RECORDS FOR THE TASK Block Start
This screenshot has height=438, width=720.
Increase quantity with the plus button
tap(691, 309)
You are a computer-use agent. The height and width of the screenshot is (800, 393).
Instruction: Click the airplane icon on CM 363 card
RECORDS FOR THE TASK Block End
# REQUIREMENT
Look for the string "height" in the records, and copy every line where it is found.

# REPLY TO THE TASK
This screenshot has height=438, width=720.
You are a computer-use agent. The height and width of the screenshot is (800, 393).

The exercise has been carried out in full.